RECORD EXCERPTS
== == ==
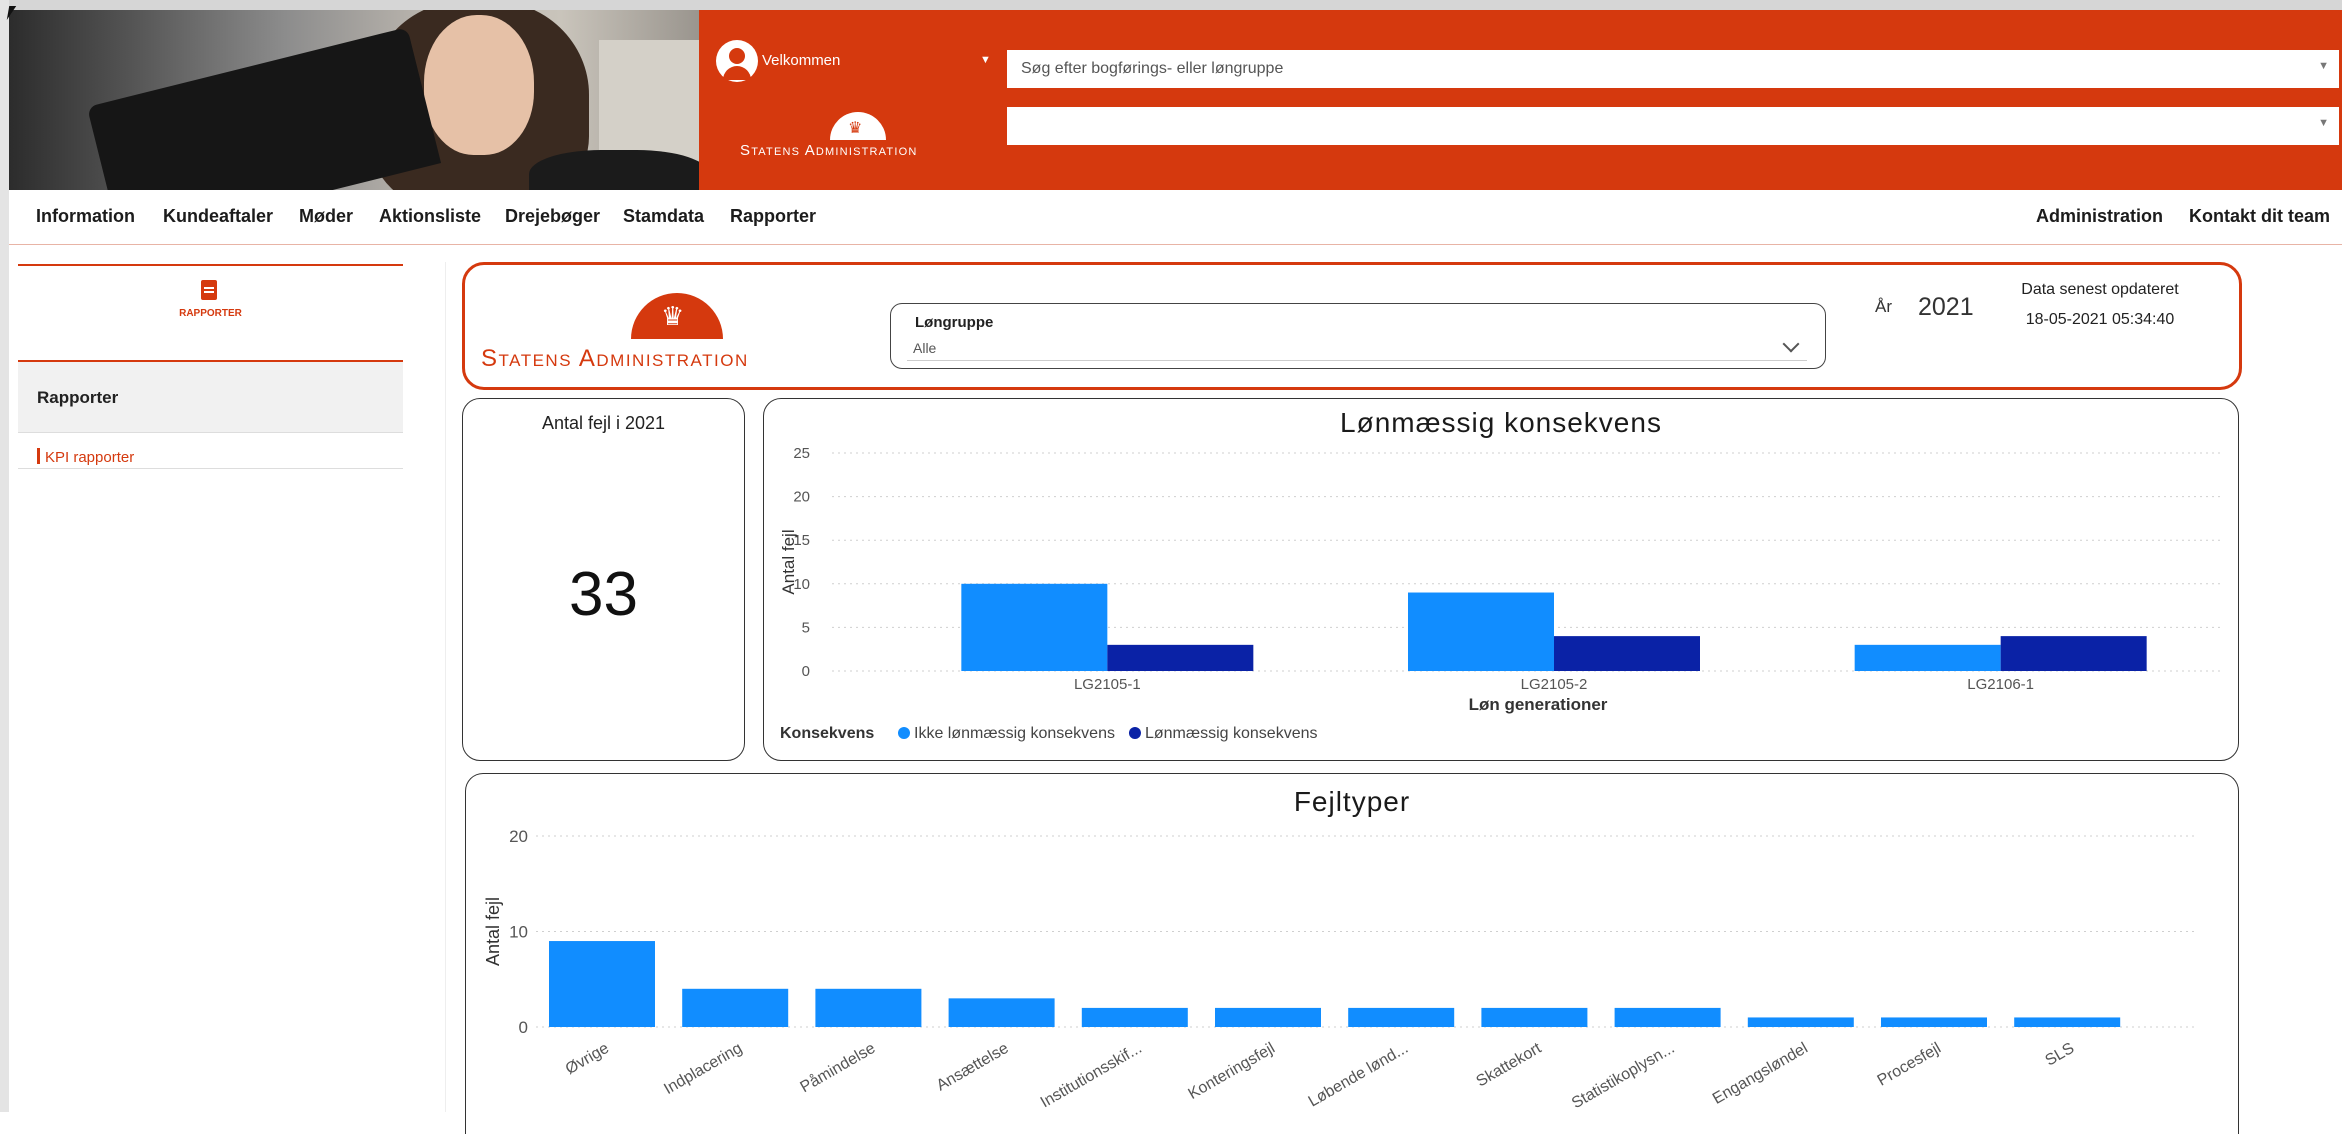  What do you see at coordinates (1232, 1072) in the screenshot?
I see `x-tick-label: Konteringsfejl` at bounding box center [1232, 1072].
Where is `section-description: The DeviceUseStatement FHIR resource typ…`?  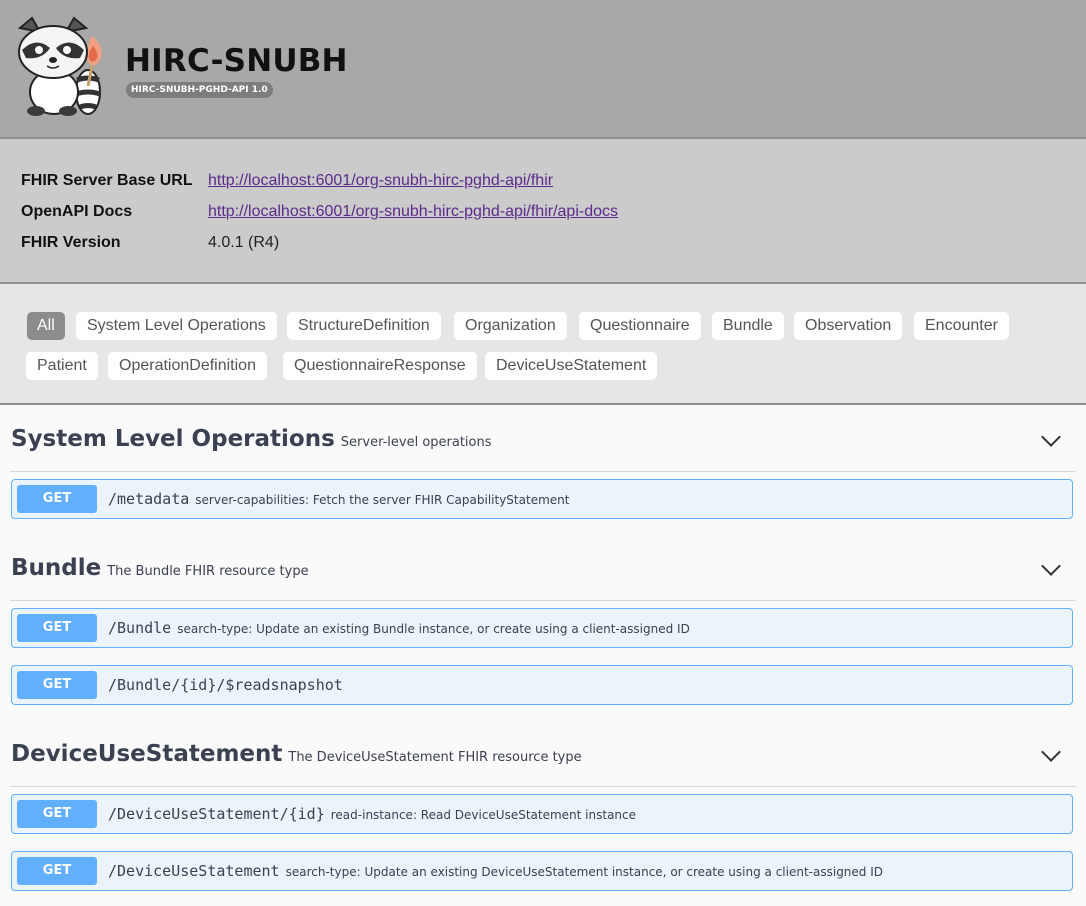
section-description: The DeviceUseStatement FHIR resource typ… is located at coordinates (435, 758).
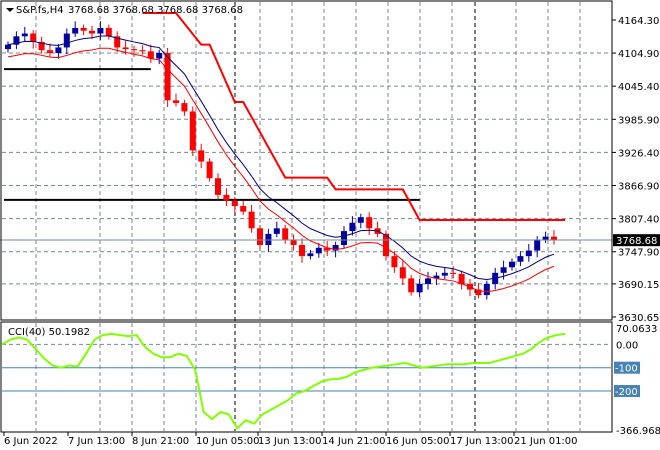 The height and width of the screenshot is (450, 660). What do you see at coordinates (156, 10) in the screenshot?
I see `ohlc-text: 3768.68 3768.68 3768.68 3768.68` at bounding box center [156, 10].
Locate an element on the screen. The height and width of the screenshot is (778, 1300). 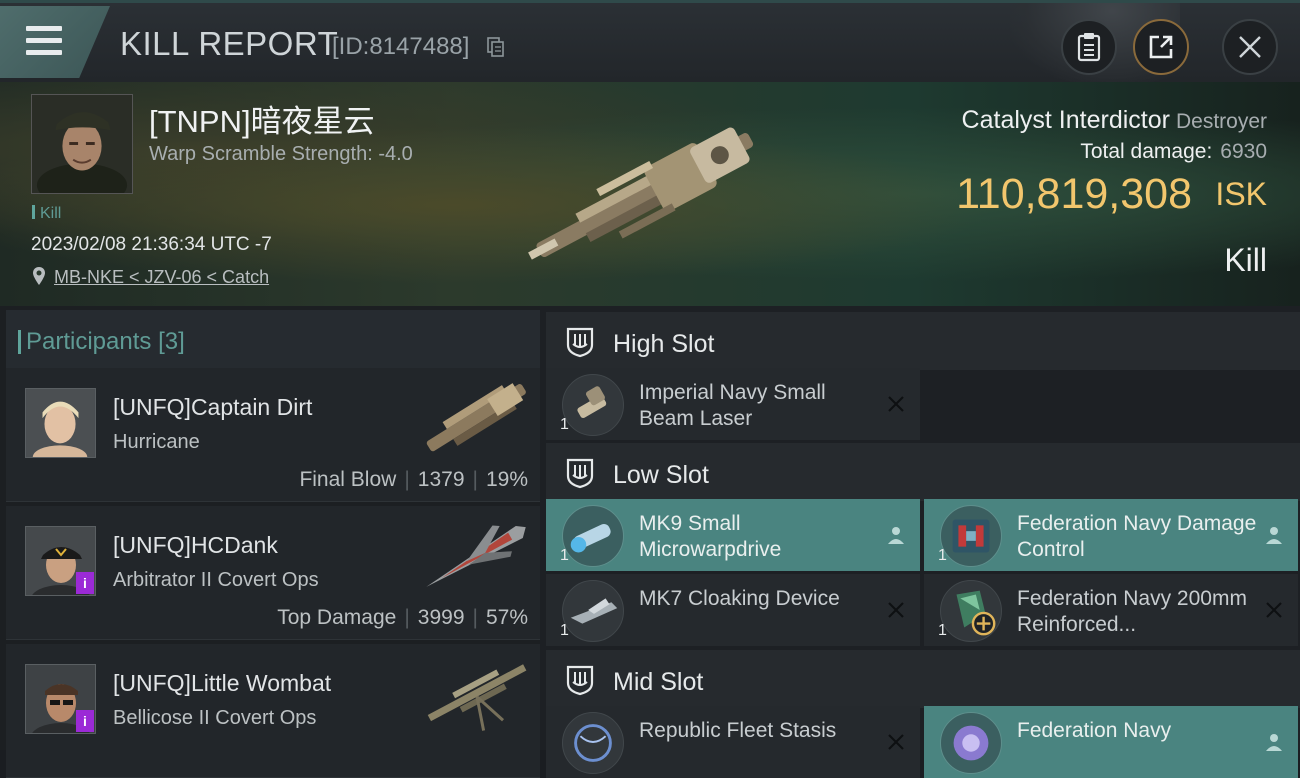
== == ==
PROBLEM REQUIREMENTS
Reproduce each of the lines above word for word, omitting the pictures.

RESULT BELOW
  What do you see at coordinates (1232, 1072) in the screenshot?
I see `x-tick-label: Konteringsfejl` at bounding box center [1232, 1072].
Where is `section-description: The DeviceUseStatement FHIR resource typ…`?  
section-description: The DeviceUseStatement FHIR resource typ… is located at coordinates (435, 758).
 The height and width of the screenshot is (450, 660). What do you see at coordinates (156, 10) in the screenshot?
I see `ohlc-text: 3768.68 3768.68 3768.68 3768.68` at bounding box center [156, 10].
Locate an element on the screen. The height and width of the screenshot is (778, 1300). 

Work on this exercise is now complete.